Trial tr. pp. 1264-65, JA 43-44.1 Judge Bond then, with reference to Ohio Rev. Code § 2945.36, gave the prosecutor and defense counsel opportunity to comment on whether either consented to discharge of the jury without prejudice to the prosecution.2 The prosecutor consented, but defendant did not. Observing that the extraneous information that had come to light was not favorable to the defense, defendant requested essentially that the jury be instructed to continue deliberating and that a mistrial be declared, at defendant’s option, only if an adverse verdict (evidencing the possible influence of the extraneous information) were returned. Alternatively, defendant moved for a mistrial with prejudice. The trial court denied both requests. The court went on to repeatedly invite a request from either side to conduct a voir dire examination of any of the jurors. Neither the prosecution nor the defense wished to interfere with the pending deliberations. In fact, Judge Bond later characterized defendant’s counsel’s objection to voir dire as “vociferous” and “adamant.” Hrg. tr. pp. 143-44, JA 249-50. Judge Bond proceeded to explain her belief that the jury note was “extremely damaging to the prospect that you [defendant] could receive a fair trial” inasmuch as it indicated “that at least one juror believes 3you’re guilty based upon no evidence that was presented during this trial.” Trial tr. p. 1271, JA 50. Judge Bond believed that the problem juror had engaged in misconduct, and that his misconduct had “impeded full and fair deliberation of the evidence” by other jurors. Id. at 1272, JA 51. Judge Bond was “absolutely convinced” there was no way to “unring” the bell that had been rung. Id. She considered but rejected the notion of seating an alternate juror in place of the problem juror. Judge Bond therefore found there to be “corruption of a juror” pursuant to Ohio Rev. Code § 2945.36(A), and determined that the jury could not render a fair and impartial verdict in accordance with the law. On the record, she declared a mistrial without prejudice to the prosecution and discharged the jury.

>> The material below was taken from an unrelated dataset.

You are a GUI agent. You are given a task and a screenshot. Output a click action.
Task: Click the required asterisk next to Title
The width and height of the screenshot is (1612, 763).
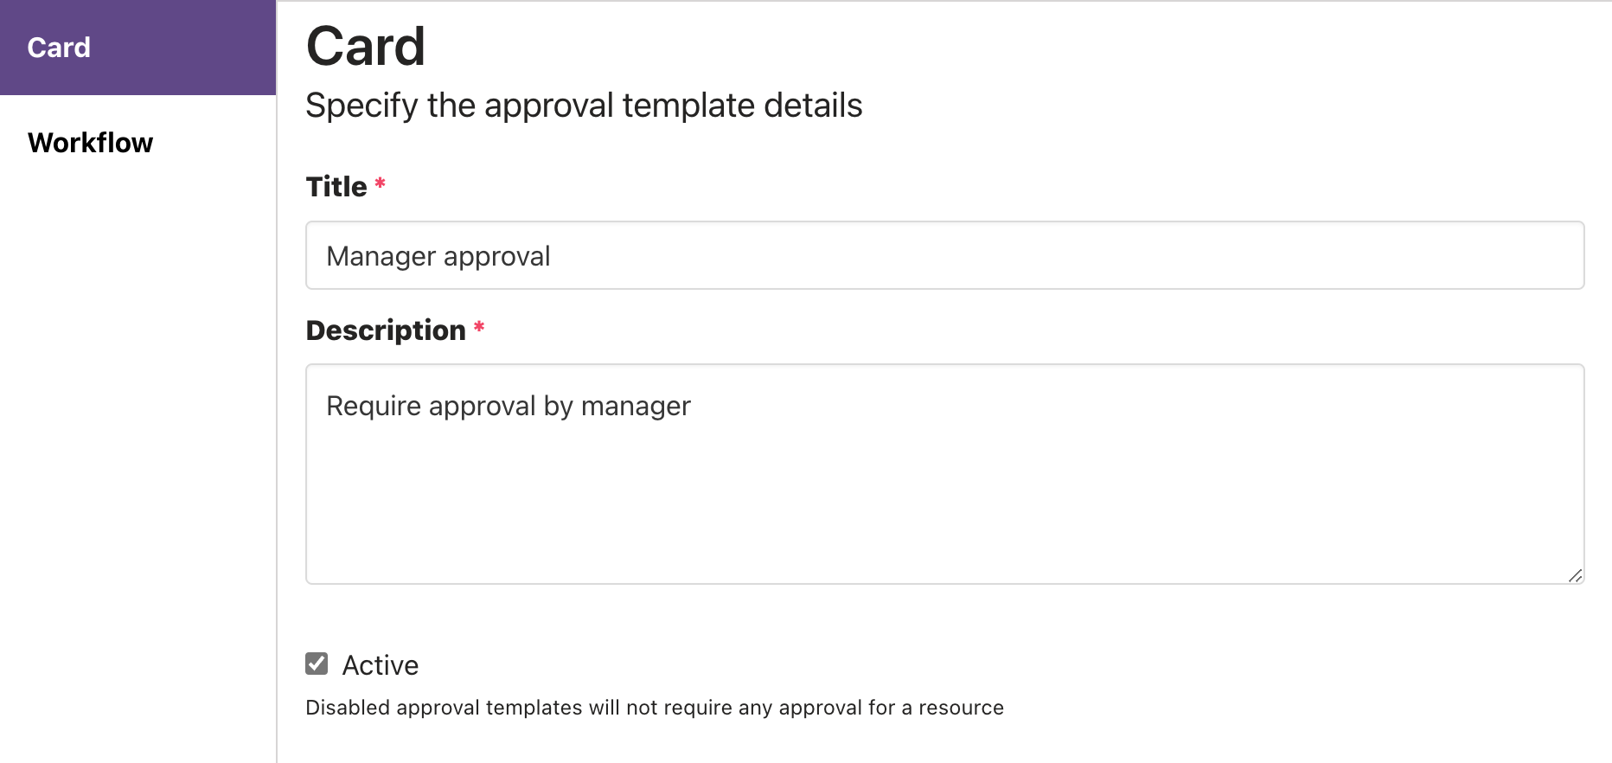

Then, Judge Bond, alone, met with the jury in the jury room. She explained to the jurors what she had done, learned that some of the jurors were “extremely upset,” and invited any who had concerns to speak with her privately in her chambers. Hrg. tr. p. 104, JA 210. Five jurors spoke individually with Judge Bond. During one of these conversations, she learned for the first time that the jury had completed and signed verdict forms unanimously finding defendant not guilty of the charged offenses of murder, aggravated murder and rape (though the jury had not yet reached a

1 Brad O’Born apparently was the boyfriend of the victim and was a suspect in the investigation of her death. No evidence was introduced at trial that O’Born had ever been subject to polygraph examination.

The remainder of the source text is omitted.